Die Nationalbank nimmt die erste Zinserhöhung seit 15 Jahren vor: ein Epochenwechsel. Warum erfolgt nun diese ruppige Kurskorrektur? Was sagt sie aus über die SNB-Prioritäten? Und welche Folgen wird sie haben?
Es entsteht der Eindruck, als würde ein neues wirtschaftspolitisches Kapitel eröffnet: Geldpolitik in der Schweiz ist seit mehr als 10 Jahren, als im September 2011 die Wechselkurs-Untergrenze von 1.20 Franken für einen Euro eingeführt wurde, in erster Linie Währungspolitik. Es geht darum, die Frankenstärke durch Leitzinsen und Devisenmarkt-Interventionen der SNB möglichst abzumildern, den Schweizer Franken im Verhältnis zum Euro und zum Dollar möglichst schwach bleiben zu lassen – und so die Export- und damit die Gesamtwirtschaft zu begünstigen. Die Frankenuntergrenze von 1.20 musste zwar 2015 aufgegeben werden, aber bis heute interveniert die SNB immer wieder an den Devisenmärkten, um den Schweizer Franken weniger stark aufwerten zu lassen und zu verhindern, dass er mit dem Euro Parität erreicht.

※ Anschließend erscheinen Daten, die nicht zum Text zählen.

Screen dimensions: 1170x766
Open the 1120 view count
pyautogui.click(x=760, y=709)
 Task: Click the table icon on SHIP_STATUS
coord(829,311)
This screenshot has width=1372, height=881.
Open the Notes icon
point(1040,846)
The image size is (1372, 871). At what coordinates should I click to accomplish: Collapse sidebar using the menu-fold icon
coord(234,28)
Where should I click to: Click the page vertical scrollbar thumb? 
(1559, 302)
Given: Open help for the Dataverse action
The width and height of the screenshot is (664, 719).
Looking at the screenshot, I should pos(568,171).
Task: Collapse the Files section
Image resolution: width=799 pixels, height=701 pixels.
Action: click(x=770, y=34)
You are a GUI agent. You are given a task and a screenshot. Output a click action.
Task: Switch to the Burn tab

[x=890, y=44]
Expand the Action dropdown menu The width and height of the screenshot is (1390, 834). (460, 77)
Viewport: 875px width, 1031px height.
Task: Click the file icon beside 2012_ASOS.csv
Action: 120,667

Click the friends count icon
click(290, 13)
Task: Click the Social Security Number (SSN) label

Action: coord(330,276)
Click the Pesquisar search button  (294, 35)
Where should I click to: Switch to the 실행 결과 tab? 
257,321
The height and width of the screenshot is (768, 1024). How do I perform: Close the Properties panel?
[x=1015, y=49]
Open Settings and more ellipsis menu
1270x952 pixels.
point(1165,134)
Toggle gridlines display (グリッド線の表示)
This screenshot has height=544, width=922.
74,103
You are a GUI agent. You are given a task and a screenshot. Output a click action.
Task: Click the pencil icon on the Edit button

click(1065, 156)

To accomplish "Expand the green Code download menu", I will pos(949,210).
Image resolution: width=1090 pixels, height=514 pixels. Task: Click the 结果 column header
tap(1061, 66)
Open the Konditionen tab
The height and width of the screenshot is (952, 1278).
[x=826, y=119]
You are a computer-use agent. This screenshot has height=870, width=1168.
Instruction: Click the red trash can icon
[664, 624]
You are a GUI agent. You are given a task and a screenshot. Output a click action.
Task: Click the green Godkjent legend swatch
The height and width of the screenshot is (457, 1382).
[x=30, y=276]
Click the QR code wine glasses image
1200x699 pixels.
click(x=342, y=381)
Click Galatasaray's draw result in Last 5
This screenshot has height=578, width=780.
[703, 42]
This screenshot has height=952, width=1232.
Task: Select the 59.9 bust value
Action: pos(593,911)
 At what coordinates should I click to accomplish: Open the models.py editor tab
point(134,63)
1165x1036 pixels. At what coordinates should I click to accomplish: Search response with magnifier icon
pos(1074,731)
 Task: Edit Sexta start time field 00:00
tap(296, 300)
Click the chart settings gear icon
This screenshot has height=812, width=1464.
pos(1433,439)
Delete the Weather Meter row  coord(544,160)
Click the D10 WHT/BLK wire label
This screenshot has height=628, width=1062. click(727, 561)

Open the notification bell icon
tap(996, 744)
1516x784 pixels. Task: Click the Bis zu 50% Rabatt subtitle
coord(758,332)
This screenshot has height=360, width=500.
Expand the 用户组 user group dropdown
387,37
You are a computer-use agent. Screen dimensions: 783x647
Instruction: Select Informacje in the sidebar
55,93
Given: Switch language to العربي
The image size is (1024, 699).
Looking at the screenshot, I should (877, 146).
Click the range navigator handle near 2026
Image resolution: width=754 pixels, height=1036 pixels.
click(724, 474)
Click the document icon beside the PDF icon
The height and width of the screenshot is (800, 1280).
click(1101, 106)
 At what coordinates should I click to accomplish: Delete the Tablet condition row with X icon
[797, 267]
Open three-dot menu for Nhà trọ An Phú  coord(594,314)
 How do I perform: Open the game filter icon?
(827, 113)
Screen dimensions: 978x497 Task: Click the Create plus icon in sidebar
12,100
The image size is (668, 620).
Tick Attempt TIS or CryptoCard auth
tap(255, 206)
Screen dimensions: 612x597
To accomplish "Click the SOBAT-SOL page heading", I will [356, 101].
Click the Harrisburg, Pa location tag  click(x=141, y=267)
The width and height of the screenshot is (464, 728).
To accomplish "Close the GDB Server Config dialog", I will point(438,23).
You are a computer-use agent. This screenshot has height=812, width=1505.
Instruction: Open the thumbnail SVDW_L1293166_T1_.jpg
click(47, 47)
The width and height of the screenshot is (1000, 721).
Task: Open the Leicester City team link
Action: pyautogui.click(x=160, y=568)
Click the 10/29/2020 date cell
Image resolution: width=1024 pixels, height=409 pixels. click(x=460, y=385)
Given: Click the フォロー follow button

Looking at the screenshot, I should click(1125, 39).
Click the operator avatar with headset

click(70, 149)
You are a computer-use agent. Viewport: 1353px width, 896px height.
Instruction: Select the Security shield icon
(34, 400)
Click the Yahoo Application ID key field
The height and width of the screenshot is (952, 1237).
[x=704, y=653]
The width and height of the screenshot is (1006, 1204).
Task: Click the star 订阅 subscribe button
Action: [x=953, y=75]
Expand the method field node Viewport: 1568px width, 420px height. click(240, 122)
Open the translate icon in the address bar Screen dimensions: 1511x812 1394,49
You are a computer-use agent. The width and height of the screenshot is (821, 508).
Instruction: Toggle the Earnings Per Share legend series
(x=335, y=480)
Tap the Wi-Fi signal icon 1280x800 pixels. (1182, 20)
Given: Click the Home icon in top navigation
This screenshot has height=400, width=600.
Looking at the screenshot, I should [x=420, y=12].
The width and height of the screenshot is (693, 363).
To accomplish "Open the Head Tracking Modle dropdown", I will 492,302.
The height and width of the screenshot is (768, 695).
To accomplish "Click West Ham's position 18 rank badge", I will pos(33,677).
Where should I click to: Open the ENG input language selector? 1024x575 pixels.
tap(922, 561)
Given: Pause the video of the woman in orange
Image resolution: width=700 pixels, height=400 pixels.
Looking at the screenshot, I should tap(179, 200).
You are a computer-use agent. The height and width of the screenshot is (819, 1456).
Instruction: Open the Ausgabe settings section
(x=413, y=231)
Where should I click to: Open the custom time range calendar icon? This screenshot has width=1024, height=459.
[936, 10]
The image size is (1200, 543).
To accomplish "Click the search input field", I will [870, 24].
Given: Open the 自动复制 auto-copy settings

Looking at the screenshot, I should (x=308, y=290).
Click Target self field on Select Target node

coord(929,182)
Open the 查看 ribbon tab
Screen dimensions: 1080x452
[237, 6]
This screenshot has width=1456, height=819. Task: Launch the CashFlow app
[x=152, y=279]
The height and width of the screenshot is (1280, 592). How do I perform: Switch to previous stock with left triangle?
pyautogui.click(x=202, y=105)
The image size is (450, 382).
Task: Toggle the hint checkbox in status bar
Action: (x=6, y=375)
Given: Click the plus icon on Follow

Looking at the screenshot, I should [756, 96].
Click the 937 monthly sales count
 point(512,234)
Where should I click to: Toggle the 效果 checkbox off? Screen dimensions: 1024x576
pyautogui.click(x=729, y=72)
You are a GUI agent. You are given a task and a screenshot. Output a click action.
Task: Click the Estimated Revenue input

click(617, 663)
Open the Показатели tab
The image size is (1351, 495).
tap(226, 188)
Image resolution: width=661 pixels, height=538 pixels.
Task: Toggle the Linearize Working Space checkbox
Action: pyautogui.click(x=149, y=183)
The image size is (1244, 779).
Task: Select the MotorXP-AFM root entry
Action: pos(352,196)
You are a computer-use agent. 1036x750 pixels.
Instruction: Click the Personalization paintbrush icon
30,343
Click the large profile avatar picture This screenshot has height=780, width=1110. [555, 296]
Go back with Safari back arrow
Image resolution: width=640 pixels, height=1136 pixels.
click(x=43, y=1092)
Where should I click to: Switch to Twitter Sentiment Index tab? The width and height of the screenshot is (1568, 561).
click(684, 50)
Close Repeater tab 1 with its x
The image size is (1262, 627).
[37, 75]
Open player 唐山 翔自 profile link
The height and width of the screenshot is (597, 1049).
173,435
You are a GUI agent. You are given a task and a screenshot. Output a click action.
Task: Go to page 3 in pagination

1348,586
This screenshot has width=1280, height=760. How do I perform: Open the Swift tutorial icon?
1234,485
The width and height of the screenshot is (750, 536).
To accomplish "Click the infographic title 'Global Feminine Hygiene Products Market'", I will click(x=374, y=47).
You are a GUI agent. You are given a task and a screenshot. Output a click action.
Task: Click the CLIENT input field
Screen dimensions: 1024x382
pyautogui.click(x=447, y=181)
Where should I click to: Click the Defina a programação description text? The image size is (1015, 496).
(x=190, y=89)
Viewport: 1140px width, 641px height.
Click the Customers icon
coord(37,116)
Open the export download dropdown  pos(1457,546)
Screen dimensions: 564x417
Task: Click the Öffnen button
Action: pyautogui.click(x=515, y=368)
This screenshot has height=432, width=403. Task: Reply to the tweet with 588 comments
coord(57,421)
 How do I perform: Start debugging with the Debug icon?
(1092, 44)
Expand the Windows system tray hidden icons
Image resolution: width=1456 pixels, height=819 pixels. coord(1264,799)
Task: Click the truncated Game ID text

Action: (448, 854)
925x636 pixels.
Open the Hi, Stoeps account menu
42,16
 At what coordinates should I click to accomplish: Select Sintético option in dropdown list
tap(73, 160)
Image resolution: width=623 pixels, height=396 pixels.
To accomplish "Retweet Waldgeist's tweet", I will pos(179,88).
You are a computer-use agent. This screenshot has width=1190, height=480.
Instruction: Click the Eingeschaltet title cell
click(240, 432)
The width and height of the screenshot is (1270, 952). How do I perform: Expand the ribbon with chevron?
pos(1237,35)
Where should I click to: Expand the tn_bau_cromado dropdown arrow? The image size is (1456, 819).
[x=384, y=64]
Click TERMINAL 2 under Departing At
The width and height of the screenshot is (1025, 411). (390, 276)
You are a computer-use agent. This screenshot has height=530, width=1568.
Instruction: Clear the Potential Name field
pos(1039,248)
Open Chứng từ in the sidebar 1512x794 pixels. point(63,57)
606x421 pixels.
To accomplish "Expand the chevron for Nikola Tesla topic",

Der Franken unterliegt einem konstanten starken Aufwertungsdruck, da die Schweiz grosse Leistungsbilanzüberschüsse hat, also viel mehr Güter und Dienstleistungen ins Ausland exportiert als importiert und deshalb sehr viel mehr Geld aus dem Ausland einnimmt, als es Zahlungen ans Ausland abführt. Die SNB hat diesen Druck aufgefangen, indem sie massive Währungsreserven aufgebaut und ihre Bilanz immer weiter aufgebläht hat. Heute sitzt sie auf Währungsreserven von gegen 1000 Milliarden Franken, was rund 140 Prozent des Schweizer Bruttoinlandprodukts entspricht – ein Weltrekord.
Jetzt allerdings wird ein radikaler Strategiewechsel eingeleitet: Zum ersten Mal seit 2015 führt die SNB einen Leitzins ein, der höher liegt (bei –0,25 Prozent) als der aktuelle Einlagezins der EZB (bei –0,5 Prozent). Das führt automatisch dazu, dass der Aufwertungsdruck gegenüber dem Euro noch stärker zunimmt.
Nicht zufälligerweise hat Nationalbankpräsident Thomas Jordan gemeinsam mit dem Zinsschritt bekannt gemacht, dass die SNB den Franken nicht mehr als überbewertet betrachte. Das heisst im Klartext: Die Schweizer Währung wird zur Aufwertung freigegeben. Die Devisenmärkte haben sofort reagiert. Der Euro fiel am Donnerstag unmittelbar von 1.04 auf 1.02 Franken. Die Parität ist praktisch hergestellt. Das dürfte erst der Anfang sein.
Mehr als 10 Jahre lang verfolgte die SNB eine Strategie der möglichst effizienten Frankenabwertung. Jetzt kommt de facto die Strategie der Frankenaufwertung – mit ungewissen Folgen.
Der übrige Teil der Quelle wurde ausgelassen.